== DOCUMENT SEGMENT ==
The man from whom this book was stolen, Benedict de Fulsham, lived in Vintry Ward, and had worked with wines, as the king's butler, although he was primarily a pepperer, employed in the lucrative spice trade. The thief, Richard de Pembroke, was a tailor, probably a lowly one. Standing as pledges for the prosecution were two local men: one of these men was Richard Chaucer, the step-grandfather of the poet and himself a vintner, although he lived in the neighbouring Cordwainer Ward, a few streets away. The case was heard by the mayor, sheriffs, and aldermen of London on the Wednesday after the Feast of the Translation of St Thomas the Martyr, in the fifteenth year of Edward III's reign. This description of the date (12 July 1341 in our terminology) foregrounds the importance of both the king and the church. Time was measured according to the number of years that the monarch had been on the throne, and according to the moment in the liturgical year, a timescale punctuated by saints' and feast days. On a more microlevel, the very rhythms of the week and the day were determined by the time of the church too: there were meat-eating days and fast days, and the time of day tended to be marked in relation to the canonical hours, such as prime, terce, and nones. But merchant's time moved to a different beat: to the logic of the flow of money, to the rhythms of payment, delivery, debt, and interest, and to the calculation of the cost of delay. For the society into which Chaucer was born, city, church, monarch, and trade guild all exerted their pressures.

== WHAT TO WORK ON ==
1 – In the passage about Chaucer's London, what was Benedict de Fulsham's main line of work?
2 – Pick up the passage about time and trade in Chaucer's London right after its last sentence and carry it forward.

(Target location items)
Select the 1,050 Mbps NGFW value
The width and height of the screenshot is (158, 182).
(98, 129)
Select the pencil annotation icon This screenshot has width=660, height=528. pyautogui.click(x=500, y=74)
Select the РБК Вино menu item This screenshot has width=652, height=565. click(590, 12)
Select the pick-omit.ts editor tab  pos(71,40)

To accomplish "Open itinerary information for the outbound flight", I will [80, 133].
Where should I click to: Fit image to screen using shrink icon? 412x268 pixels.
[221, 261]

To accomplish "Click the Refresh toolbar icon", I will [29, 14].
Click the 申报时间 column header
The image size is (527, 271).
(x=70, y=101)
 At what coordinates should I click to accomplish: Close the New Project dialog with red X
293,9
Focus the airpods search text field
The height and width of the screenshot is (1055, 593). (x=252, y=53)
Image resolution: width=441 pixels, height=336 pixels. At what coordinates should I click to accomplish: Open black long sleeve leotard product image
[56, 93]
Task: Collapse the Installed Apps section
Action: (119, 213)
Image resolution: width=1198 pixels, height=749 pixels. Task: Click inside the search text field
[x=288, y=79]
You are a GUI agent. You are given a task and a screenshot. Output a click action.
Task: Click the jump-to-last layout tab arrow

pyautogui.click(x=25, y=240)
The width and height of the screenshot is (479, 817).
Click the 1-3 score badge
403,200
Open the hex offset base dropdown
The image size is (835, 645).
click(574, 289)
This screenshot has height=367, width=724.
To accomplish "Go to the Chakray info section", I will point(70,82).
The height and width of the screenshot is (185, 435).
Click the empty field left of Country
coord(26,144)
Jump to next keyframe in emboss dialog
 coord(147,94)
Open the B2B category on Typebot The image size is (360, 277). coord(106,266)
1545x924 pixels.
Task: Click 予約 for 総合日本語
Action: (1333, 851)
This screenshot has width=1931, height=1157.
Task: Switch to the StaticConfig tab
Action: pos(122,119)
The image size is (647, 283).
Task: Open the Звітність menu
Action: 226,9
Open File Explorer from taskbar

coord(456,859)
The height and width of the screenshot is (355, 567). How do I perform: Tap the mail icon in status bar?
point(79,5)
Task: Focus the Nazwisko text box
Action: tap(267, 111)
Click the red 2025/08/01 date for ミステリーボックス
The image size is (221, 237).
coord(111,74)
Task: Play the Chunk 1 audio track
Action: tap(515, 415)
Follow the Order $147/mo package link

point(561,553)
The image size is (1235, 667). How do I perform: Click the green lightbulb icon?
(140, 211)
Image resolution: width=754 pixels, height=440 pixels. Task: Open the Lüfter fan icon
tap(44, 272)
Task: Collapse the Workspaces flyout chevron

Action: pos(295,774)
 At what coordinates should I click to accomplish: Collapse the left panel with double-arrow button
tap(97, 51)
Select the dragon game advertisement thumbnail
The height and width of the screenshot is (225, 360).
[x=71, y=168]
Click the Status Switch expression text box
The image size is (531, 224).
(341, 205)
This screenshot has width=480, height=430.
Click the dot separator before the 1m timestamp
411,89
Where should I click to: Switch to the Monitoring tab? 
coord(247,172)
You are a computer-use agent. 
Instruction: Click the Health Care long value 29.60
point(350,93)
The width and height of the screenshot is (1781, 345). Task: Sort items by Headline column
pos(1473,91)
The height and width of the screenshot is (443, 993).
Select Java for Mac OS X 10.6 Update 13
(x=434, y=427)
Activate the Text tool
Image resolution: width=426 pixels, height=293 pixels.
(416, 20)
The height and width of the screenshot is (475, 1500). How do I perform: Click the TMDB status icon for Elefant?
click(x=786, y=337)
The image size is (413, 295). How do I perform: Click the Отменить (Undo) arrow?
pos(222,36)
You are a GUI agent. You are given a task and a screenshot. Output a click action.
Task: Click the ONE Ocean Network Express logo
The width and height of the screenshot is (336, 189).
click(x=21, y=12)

== THE RESULTS ==
1 – He was primarily a pepperer, working in the spice trade.

2 –
London life, then, was carefully regulated and ordered by a number of authorities. Another case, also from around the time of Chaucer's birth, illustrates the street-level policing of life in Vintry Ward. This case — heard on the Wednesday before the Feast of the Circumcision in the seventeenth year of Edward III (31 December 1343) — concerned an 'affray' in Vintry Ward three days earlier. John de Oxford, John de Cleuf, and Henry de Ledham were walking, holding a light before them, when they encountered John Harris, the beadle of the ward, and his men at La Ryole. They passed peacefully, but a little way behind them followed two more of John de Oxford's company, without a light. The beadle asked them what they were doing without a light, and where they were going, and a quarrel broke out. John de Oxford and Henry de Ledham now returned, drew their swords, and assaulted the beadle, wounding him in the right arm. The scenario immediately illustrates the careful policing of the wards. The beadle and his men were actively watching the nighttime streets and were alert to anything being done in darkness. Whether they were engaged in nefarious or innocent pursuits, John de Oxford and his friends were armed and drew their swords at the first hint of trouble. The incident occurred at La Ryole. The name of the street — a version of La Reole, a town in Bordeaux — is testament to the number of Gascon dwellers (many temporary, some more permanent) in Vintry Ward, and to the importance of the wine industry in the fabric of the ward. The name became corrupted to the Tower Royal or La Royal, because the king owned property there, and his mansion became the Queen's Wardrobe. The street reached up to the border of Vintry Ward and Cordwainer Ward, and it is likely that the beadle was policing the boundaries of the ward, the edge of his jurisdiction. Such boundaries were not marked by walls or other physical divisions; streets cut across multiple wards, and parishes could also straddle more than one ward, but everyone knew where the authority of one ward ended and another began.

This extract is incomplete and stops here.